## WHAT THE TASK ASKS:
All the entries that follow are to be returned exactly.

[Dataset entries]
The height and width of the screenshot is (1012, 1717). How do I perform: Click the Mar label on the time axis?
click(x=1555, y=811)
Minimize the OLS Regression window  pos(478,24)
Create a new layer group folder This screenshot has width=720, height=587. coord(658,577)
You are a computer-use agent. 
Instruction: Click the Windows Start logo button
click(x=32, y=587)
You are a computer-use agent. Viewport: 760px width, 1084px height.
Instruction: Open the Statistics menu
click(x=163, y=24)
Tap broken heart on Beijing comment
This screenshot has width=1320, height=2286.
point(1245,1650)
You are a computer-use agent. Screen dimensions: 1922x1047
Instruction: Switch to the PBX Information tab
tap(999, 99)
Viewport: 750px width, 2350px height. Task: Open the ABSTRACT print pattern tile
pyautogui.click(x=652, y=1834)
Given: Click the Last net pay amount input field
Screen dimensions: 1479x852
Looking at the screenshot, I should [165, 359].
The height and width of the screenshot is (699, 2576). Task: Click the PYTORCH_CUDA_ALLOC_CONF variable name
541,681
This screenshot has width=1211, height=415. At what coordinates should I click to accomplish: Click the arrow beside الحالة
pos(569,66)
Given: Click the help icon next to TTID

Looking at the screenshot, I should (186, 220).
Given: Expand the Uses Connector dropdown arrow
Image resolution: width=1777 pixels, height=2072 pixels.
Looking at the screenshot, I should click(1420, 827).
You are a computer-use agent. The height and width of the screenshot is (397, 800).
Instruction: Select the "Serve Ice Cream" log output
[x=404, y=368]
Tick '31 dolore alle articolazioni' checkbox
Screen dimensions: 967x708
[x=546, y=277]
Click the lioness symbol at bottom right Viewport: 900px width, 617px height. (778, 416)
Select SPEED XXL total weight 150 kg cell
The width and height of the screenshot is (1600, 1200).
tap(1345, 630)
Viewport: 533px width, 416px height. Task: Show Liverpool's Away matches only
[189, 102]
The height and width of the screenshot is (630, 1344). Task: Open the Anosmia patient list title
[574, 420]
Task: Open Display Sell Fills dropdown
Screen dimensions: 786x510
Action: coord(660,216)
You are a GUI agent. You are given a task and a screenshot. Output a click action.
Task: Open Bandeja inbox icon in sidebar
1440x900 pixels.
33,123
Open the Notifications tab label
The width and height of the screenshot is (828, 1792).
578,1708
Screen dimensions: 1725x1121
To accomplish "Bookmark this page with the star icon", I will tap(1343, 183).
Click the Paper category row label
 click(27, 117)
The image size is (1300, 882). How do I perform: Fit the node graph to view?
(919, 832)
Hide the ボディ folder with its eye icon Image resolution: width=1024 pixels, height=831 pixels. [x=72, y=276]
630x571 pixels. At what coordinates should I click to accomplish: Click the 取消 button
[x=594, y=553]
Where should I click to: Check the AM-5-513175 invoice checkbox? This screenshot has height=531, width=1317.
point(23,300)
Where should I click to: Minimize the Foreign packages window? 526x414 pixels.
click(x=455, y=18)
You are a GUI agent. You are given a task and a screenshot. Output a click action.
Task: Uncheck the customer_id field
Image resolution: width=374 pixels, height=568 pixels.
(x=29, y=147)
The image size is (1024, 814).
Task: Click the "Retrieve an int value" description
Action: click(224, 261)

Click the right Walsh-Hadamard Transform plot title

## SOLUTION FOR THIS TASK:
The height and width of the screenshot is (1012, 1717). How do I perform: Click the Mar label on the time axis?
click(x=1555, y=811)
Minimize the OLS Regression window  pos(478,24)
Create a new layer group folder This screenshot has width=720, height=587. coord(658,577)
You are a computer-use agent. 
Instruction: Click the Windows Start logo button
click(x=32, y=587)
You are a computer-use agent. Viewport: 760px width, 1084px height.
Instruction: Open the Statistics menu
click(x=163, y=24)
Tap broken heart on Beijing comment
This screenshot has width=1320, height=2286.
point(1245,1650)
You are a computer-use agent. Screen dimensions: 1922x1047
Instruction: Switch to the PBX Information tab
tap(999, 99)
Viewport: 750px width, 2350px height. Task: Open the ABSTRACT print pattern tile
pyautogui.click(x=652, y=1834)
Given: Click the Last net pay amount input field
Screen dimensions: 1479x852
Looking at the screenshot, I should [165, 359].
The height and width of the screenshot is (699, 2576). Task: Click the PYTORCH_CUDA_ALLOC_CONF variable name
541,681
This screenshot has width=1211, height=415. At what coordinates should I click to accomplish: Click the arrow beside الحالة
pos(569,66)
Given: Click the help icon next to TTID

Looking at the screenshot, I should (186, 220).
Given: Expand the Uses Connector dropdown arrow
Image resolution: width=1777 pixels, height=2072 pixels.
Looking at the screenshot, I should click(1420, 827).
You are a computer-use agent. The height and width of the screenshot is (397, 800).
Instruction: Select the "Serve Ice Cream" log output
[x=404, y=368]
Tick '31 dolore alle articolazioni' checkbox
Screen dimensions: 967x708
[x=546, y=277]
Click the lioness symbol at bottom right Viewport: 900px width, 617px height. (778, 416)
Select SPEED XXL total weight 150 kg cell
The width and height of the screenshot is (1600, 1200).
tap(1345, 630)
Viewport: 533px width, 416px height. Task: Show Liverpool's Away matches only
[189, 102]
The height and width of the screenshot is (630, 1344). Task: Open the Anosmia patient list title
[574, 420]
Task: Open Display Sell Fills dropdown
Screen dimensions: 786x510
Action: coord(660,216)
You are a GUI agent. You are given a task and a screenshot. Output a click action.
Task: Open Bandeja inbox icon in sidebar
1440x900 pixels.
33,123
Open the Notifications tab label
The width and height of the screenshot is (828, 1792).
578,1708
Screen dimensions: 1725x1121
To accomplish "Bookmark this page with the star icon", I will tap(1343, 183).
Click the Paper category row label
 click(27, 117)
The image size is (1300, 882). How do I perform: Fit the node graph to view?
(919, 832)
Hide the ボディ folder with its eye icon Image resolution: width=1024 pixels, height=831 pixels. [x=72, y=276]
630x571 pixels. At what coordinates should I click to accomplish: Click the 取消 button
[x=594, y=553]
Where should I click to: Check the AM-5-513175 invoice checkbox? This screenshot has height=531, width=1317.
point(23,300)
Where should I click to: Minimize the Foreign packages window? 526x414 pixels.
click(x=455, y=18)
You are a GUI agent. You are given a task and a screenshot. Output a click action.
Task: Uncheck the customer_id field
Image resolution: width=374 pixels, height=568 pixels.
(x=29, y=147)
The image size is (1024, 814).
Task: Click the "Retrieve an int value" description
Action: click(224, 261)

Click the right Walsh-Hadamard Transform plot title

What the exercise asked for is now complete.